[WHAT IS EXPECTED]
Filter the entries below, keeping only lines with the word "computer".

Collected data:
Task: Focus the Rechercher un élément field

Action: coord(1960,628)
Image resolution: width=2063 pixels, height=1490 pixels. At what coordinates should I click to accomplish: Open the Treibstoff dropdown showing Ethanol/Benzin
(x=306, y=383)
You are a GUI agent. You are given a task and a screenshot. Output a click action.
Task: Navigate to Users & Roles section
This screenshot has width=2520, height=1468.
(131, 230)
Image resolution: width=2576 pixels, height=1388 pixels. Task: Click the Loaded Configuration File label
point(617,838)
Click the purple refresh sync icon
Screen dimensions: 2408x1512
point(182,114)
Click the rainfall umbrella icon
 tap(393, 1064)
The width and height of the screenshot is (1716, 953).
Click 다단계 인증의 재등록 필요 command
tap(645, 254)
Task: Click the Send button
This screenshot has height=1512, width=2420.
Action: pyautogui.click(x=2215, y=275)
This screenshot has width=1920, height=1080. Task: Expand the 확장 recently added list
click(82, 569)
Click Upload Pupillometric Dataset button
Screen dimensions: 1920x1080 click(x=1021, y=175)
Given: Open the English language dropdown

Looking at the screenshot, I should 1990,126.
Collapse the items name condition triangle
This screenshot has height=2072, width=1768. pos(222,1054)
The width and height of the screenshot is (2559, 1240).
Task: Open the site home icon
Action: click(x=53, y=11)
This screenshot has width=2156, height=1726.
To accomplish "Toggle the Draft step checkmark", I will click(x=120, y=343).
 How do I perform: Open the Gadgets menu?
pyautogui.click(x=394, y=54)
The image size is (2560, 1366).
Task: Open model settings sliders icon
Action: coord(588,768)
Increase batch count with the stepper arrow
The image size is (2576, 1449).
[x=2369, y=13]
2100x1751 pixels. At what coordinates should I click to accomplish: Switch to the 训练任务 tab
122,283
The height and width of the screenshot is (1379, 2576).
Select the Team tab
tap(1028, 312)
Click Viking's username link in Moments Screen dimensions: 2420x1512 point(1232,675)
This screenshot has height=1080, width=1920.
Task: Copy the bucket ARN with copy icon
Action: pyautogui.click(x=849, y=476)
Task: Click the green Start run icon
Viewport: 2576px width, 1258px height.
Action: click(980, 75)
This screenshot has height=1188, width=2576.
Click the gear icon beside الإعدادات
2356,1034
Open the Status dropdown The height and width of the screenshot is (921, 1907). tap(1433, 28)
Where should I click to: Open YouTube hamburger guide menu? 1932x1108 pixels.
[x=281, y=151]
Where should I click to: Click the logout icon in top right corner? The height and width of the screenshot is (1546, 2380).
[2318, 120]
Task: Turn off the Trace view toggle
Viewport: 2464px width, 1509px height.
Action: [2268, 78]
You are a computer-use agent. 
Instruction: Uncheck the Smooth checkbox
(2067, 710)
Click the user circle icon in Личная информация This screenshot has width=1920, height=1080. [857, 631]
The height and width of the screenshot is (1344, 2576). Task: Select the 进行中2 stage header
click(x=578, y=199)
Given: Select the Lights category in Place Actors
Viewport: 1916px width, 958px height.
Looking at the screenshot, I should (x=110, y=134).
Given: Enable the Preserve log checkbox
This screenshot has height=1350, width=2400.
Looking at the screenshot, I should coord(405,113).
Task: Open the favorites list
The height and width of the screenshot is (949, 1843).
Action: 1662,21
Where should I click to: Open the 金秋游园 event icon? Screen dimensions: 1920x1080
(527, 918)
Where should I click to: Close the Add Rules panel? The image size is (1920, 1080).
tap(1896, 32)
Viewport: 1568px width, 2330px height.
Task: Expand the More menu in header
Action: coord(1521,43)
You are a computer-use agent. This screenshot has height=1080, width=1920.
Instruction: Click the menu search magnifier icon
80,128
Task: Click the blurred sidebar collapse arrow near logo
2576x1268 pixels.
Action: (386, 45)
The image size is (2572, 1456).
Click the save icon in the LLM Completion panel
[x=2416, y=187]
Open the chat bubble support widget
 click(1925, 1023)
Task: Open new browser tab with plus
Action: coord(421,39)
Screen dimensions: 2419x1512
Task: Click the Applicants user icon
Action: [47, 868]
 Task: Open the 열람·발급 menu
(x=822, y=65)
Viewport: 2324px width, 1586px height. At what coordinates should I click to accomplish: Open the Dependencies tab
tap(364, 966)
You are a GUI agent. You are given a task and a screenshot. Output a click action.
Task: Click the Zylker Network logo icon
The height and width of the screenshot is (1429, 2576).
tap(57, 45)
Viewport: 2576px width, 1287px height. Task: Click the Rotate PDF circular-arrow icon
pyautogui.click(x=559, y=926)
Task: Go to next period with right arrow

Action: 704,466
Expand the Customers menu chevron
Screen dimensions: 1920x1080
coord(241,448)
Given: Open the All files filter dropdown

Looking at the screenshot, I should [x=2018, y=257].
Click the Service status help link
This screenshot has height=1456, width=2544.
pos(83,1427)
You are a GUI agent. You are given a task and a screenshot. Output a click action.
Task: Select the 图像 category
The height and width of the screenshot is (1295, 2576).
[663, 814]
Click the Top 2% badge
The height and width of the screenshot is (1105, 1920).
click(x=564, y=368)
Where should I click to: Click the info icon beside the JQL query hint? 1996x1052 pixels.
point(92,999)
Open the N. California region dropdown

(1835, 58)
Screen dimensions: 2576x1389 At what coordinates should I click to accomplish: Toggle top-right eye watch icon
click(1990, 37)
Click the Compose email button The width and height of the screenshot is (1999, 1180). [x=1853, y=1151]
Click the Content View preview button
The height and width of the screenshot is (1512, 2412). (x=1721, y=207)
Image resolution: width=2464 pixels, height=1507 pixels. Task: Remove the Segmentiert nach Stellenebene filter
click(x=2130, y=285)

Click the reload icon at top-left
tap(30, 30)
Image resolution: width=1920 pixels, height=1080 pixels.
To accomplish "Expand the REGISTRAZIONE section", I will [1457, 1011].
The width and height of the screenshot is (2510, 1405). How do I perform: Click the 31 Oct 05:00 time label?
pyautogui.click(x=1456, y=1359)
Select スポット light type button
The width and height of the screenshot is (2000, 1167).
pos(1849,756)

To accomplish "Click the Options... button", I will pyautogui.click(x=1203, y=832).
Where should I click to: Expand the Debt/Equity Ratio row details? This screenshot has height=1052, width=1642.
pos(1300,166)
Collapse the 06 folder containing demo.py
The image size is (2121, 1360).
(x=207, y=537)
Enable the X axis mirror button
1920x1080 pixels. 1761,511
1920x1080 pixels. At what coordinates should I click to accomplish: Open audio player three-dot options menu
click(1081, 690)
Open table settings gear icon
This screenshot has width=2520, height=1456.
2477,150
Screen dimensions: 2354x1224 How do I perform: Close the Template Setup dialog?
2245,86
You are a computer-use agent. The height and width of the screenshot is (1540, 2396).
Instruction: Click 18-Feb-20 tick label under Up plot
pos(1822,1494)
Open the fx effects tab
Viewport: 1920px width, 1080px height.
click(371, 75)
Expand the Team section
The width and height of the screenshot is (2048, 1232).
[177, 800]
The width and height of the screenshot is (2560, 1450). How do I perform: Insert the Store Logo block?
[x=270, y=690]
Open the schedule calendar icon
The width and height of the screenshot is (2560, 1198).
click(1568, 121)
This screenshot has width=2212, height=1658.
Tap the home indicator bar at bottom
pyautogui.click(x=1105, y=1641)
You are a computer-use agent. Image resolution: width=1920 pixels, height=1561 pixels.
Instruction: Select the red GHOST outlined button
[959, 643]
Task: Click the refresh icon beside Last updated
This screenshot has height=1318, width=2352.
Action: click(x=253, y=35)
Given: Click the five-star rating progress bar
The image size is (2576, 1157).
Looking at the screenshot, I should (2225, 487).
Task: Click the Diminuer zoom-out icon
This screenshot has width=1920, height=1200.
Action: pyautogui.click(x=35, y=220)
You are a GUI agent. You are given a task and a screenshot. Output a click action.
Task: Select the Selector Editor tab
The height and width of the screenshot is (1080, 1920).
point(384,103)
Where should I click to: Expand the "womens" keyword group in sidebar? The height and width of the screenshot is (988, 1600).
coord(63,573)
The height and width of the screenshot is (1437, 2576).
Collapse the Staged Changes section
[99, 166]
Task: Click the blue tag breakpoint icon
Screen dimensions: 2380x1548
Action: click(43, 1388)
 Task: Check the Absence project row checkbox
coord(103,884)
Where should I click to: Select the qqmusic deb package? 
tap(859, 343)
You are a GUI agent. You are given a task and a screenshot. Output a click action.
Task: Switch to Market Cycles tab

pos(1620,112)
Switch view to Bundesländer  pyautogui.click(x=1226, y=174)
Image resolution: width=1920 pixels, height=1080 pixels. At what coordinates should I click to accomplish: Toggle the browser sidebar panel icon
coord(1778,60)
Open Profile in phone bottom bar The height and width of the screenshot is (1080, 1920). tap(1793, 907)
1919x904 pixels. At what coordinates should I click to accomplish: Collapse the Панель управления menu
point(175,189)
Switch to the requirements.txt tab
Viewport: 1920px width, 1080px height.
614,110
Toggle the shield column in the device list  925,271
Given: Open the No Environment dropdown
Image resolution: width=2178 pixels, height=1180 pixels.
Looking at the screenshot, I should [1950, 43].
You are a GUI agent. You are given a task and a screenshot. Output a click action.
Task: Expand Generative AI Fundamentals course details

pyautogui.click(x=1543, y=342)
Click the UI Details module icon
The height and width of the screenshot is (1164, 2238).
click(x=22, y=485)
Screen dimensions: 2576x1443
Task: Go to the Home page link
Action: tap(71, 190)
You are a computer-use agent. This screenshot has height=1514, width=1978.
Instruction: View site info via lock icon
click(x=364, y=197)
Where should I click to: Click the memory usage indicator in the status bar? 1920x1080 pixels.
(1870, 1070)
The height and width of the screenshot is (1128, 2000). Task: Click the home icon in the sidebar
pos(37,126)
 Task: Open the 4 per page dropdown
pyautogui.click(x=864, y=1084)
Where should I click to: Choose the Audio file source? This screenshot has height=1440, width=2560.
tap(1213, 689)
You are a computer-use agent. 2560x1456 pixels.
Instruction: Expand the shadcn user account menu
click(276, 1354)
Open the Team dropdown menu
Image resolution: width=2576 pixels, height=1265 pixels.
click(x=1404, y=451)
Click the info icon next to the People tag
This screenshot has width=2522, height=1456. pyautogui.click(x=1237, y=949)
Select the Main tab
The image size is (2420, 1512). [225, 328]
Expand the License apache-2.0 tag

[WRITTEN RESPONSE]
You are a computer-use agent. 
You are a computer-use agent. This screenshot has height=1080, width=1920.
You are a computer-use agent. The height and width of the screenshot is (1540, 2396).
You are a computer-use agent. Image resolution: width=1920 pixels, height=1561 pixels.
You are a computer-use agent. This screenshot has height=1514, width=1978.
You are a computer-use agent. 2560x1456 pixels.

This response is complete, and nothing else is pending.